---- SOURCE MATERIAL

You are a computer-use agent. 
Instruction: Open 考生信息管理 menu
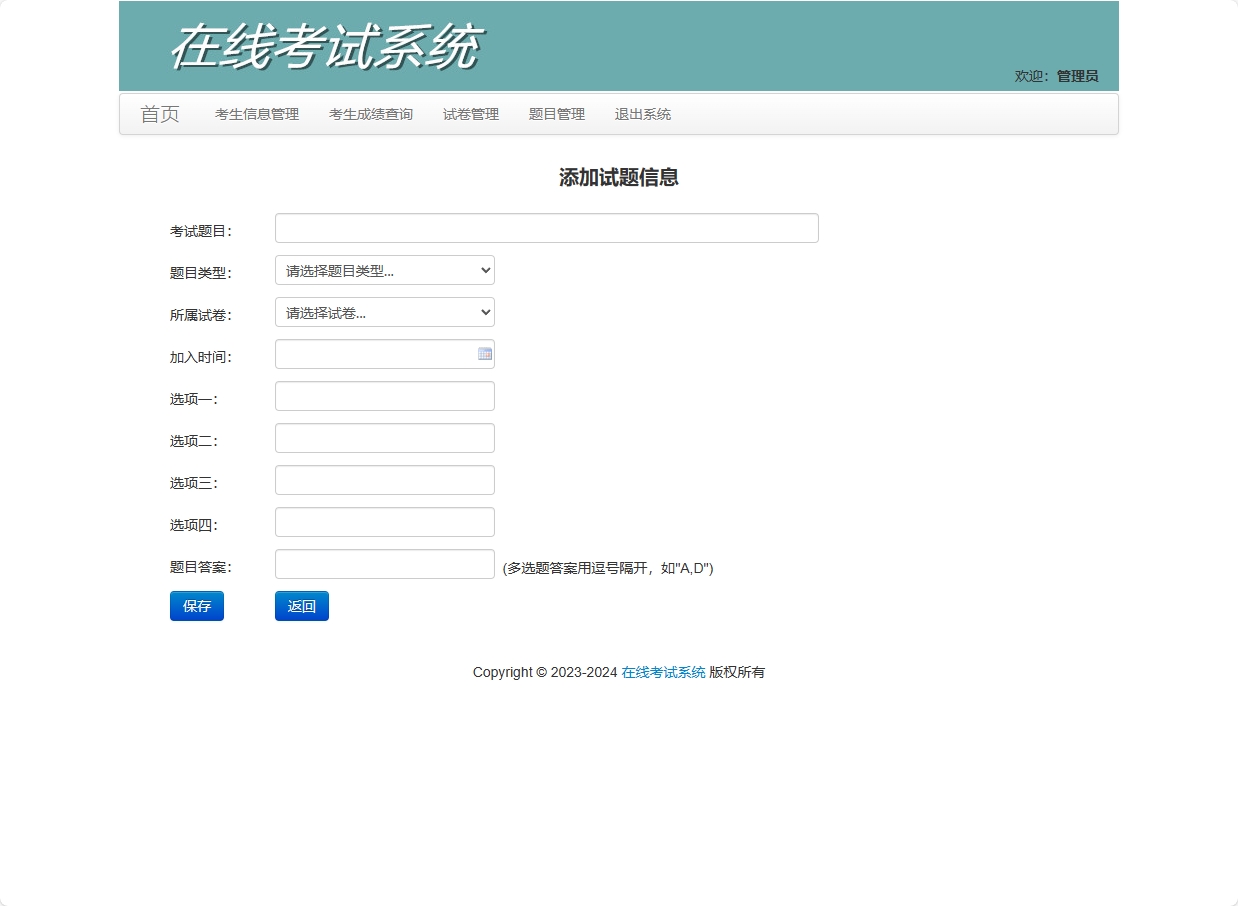point(255,114)
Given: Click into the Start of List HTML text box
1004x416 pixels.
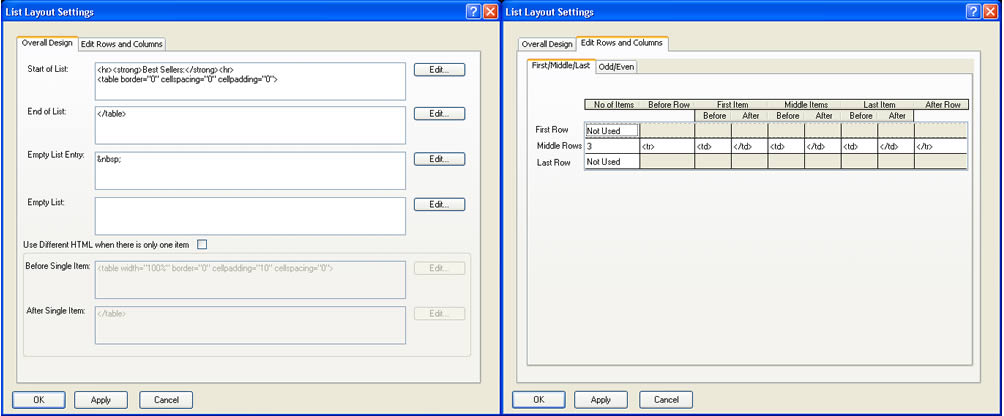Looking at the screenshot, I should point(250,81).
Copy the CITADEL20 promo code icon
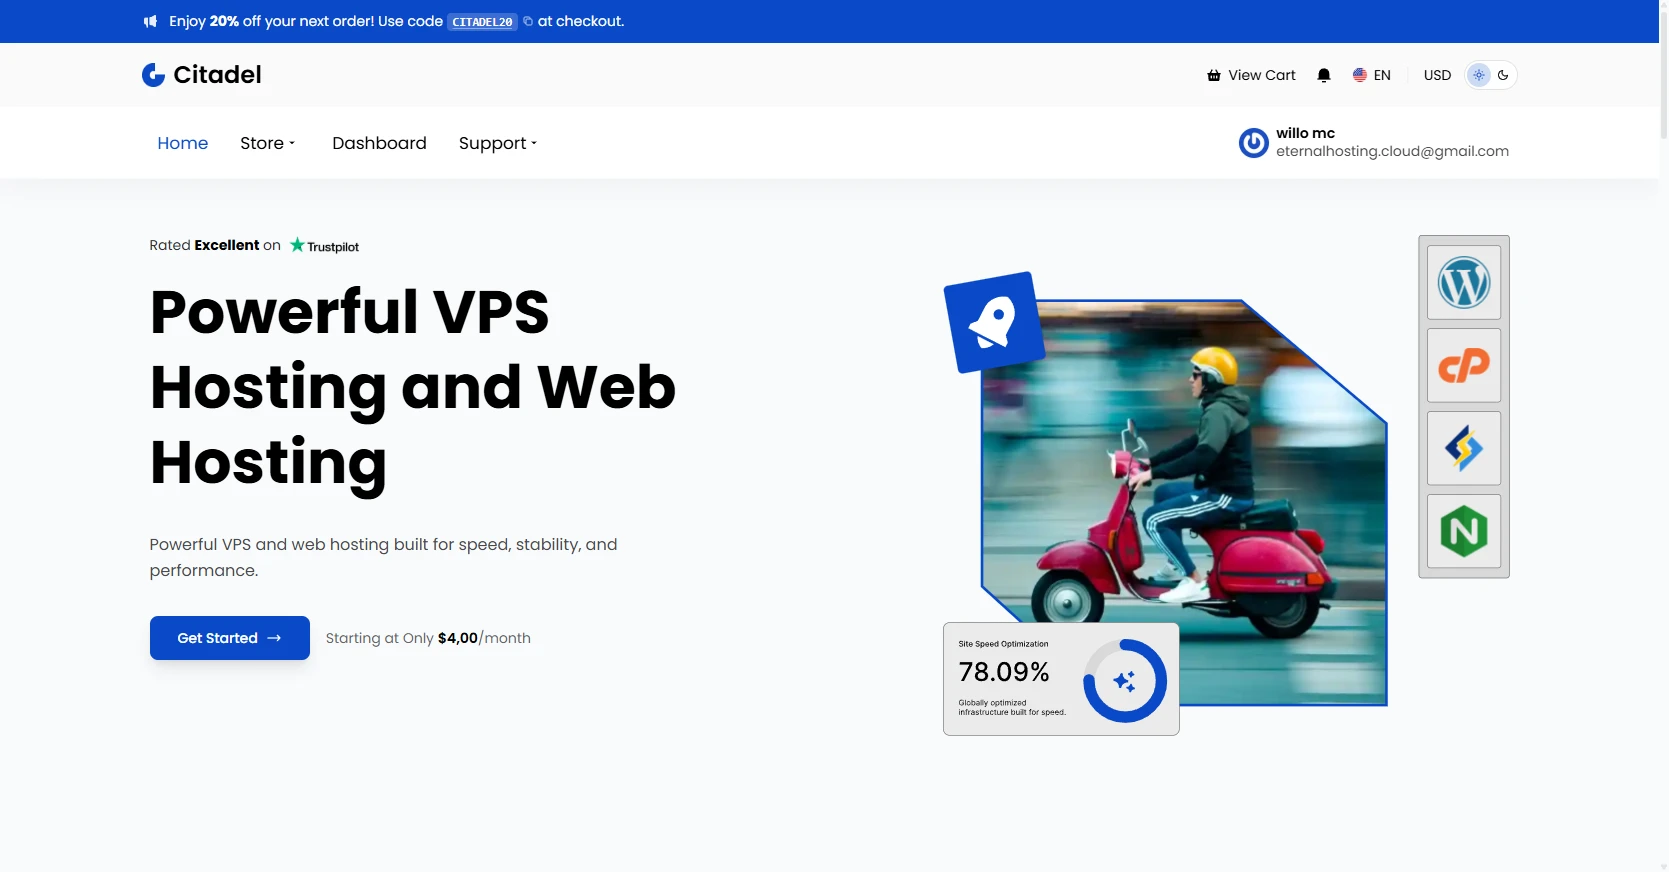 [x=528, y=21]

--------

EXERCISE AIM: Exclude the pictures. Write out the remaining data exactly.

OUTPUT OF THE EXERCISE:
You are a computer-use agent. 
Instruction: Open 考生信息管理 menu
point(255,114)
Given: Click into the Start of List HTML text box
1004x416 pixels.
Looking at the screenshot, I should point(250,81).
Copy the CITADEL20 promo code icon
 [x=528, y=21]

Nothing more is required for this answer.